In March, a U.S. Senate report on the episode painted him as an executive who withheld information from regulators and presided over senior officials who ignored the growing risks of the esoteric trades.

"He has a black eye and it will take time to rebuild that credibility," said Gerard Cassidy, a banking analyst at RBC Capital Markets. "Can he rebuild it? Absolutely. Has he lost all of it? Absolutely not."

Mr. Dimon has continued to express contrition for the London Whale losses (most recently in an annual letter to shareholders on Thursday, in which he apologized for the affair and described it as "the stupidest and most embarrassing situation I've ever been a part of").

It helps that he can point to a healthy bottom line. "In cases like this, the way you move on and the way you get investors back on board is just posting good solid results," said Todd Hagerman, a banking analyst at brokerage firm Sterne Agee & Leach Inc.

A major test will be the shareholder vote in May. The bank is planning to send board members to meet with large investors to press their case for why Mr. Dimon should retain his dual role as chairman and chief executive, according to a recent report in The New York Times.

A spokesman for JPMorgan said it has been "our normal practice for years to connect major shareholders with our board members if the shareholders request it."

On Friday, Mr. Dimon declined to address questions on what he would do if the shareholder proposal – which is non-binding – garners a majority of votes.

"You guys can ask me this question 15 times," he said during a conference call. "I am not going to deal with hypotheticals right now."

The shareholders pushing to strip Mr.
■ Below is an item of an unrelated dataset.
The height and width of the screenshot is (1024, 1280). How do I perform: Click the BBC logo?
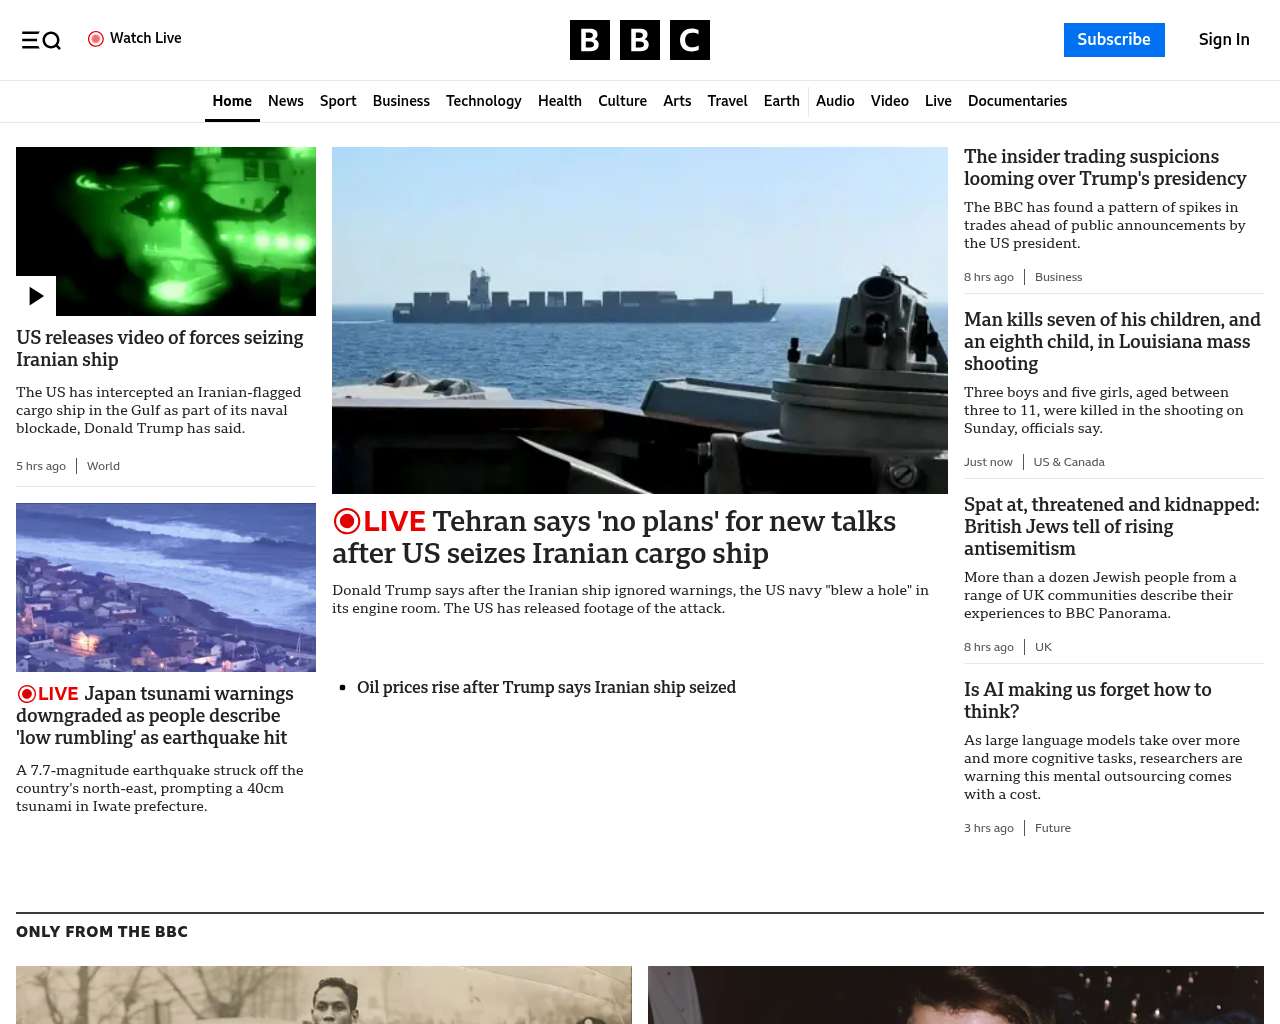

Dimon of his chairman title say recent events have only underlined the need for better governance.

In particular, the Senate report described a "corporate culture of demeaning and belittling regulators," said Lisa Lindsley of the AFSCME Employees Pension Plan, a large pension fund for federal, state and municipal employees, which is one of the investors behind the proposal.

Others agree that there is room for improvement on that score. Prior to the Whale episode, Mr. Dimon had emerged as an outspoken foe of new regulations for the financial sector. "Jamie had almost become an antagonist of the regulators," said one former senior banker at JPMorgan, who asked not to be identified because he still works in the industry.

No longer. In his letter to shareholders on Thursday, Mr. Dimon wrote, "I feel terrible that we let our regulators down," primarily in the London Whale episode but also on other fronts. "We want to be considered one of the best banks – across all measures – by our shareholders, our customers and our regulators."